The shape of the obligation

DORA organises its requirements around a few connected themes:

  • ICT risk management — a structured framework for identifying, protecting against, detecting, and recovering from technology risk.
  • Incident reporting — consistent classification and timely reporting of major ICT-related incidents.
  • Resilience testing — regular testing of systems, up to and including threat-led penetration testing for the most significant firms.
  • Third-party risk — active management and oversight of the ICT providers a firm relies on, rather than trusting the contract and looking away.
  • Information sharing — cooperation on cyber threats across the sector.
DORA treats resilience as something you continuously demonstrate, not something you assert in a policy document.

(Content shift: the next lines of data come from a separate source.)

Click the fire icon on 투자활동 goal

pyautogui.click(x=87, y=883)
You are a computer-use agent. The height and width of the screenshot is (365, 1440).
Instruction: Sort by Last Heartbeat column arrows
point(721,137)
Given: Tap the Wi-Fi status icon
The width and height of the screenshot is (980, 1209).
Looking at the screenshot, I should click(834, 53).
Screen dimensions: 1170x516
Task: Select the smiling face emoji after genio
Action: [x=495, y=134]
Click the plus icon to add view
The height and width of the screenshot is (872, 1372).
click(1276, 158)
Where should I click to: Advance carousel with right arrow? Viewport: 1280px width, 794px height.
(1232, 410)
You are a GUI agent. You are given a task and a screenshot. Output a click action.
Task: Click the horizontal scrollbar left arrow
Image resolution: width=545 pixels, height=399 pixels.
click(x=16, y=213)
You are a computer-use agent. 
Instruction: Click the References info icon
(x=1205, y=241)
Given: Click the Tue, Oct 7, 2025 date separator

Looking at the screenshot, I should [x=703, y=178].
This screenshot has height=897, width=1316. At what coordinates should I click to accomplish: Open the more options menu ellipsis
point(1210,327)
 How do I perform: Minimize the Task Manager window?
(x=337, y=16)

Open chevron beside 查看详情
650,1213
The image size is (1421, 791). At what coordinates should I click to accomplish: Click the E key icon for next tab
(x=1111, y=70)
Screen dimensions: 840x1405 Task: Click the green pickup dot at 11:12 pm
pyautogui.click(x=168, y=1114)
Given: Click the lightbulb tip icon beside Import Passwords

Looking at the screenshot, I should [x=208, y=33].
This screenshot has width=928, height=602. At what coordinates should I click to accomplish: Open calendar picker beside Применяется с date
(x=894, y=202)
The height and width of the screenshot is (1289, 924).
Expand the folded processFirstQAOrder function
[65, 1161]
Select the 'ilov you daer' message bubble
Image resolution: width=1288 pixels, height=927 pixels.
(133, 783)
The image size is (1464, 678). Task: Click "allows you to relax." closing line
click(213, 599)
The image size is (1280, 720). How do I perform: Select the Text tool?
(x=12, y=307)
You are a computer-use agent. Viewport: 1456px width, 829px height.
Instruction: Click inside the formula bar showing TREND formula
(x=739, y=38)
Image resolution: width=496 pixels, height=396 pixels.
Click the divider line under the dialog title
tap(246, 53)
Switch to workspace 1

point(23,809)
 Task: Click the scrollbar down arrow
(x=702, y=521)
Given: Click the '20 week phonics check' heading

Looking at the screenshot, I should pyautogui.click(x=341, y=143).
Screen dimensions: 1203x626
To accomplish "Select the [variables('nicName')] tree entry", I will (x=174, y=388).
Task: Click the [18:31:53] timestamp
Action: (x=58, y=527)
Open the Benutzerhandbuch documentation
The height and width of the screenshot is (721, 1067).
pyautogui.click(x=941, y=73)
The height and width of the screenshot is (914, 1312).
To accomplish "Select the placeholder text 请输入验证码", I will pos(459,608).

Why this is an engineering and process challenge

It is tempting to read DORA as a compliance programme, but most of its weight lands on how systems are actually built and operated. Testable resilience requires real observability, dependable recovery, and quality engineering practices that hold under stress. Incident reporting requires detection and classification that only work if the underlying monitoring is sound. And third-party risk management requires understanding your true dependency map — including the providers behind your providers.

What good looks like

  • A dependency map that reflects reality, including critical ICT third parties and concentration risk.
  • Resilience built and tested as an engineering property, not described in a binder.
  • Incident detection and reporting wired into the same monitoring that runs day to day.
  • Clear ownership and governance, so resilience has an owner rather than being everyone's and no one's job.

The firms treating DORA as an excuse to genuinely strengthen how they build and run technology — rather than as a reporting exercise — are the ones getting durable value from it, well beyond the regulation itself.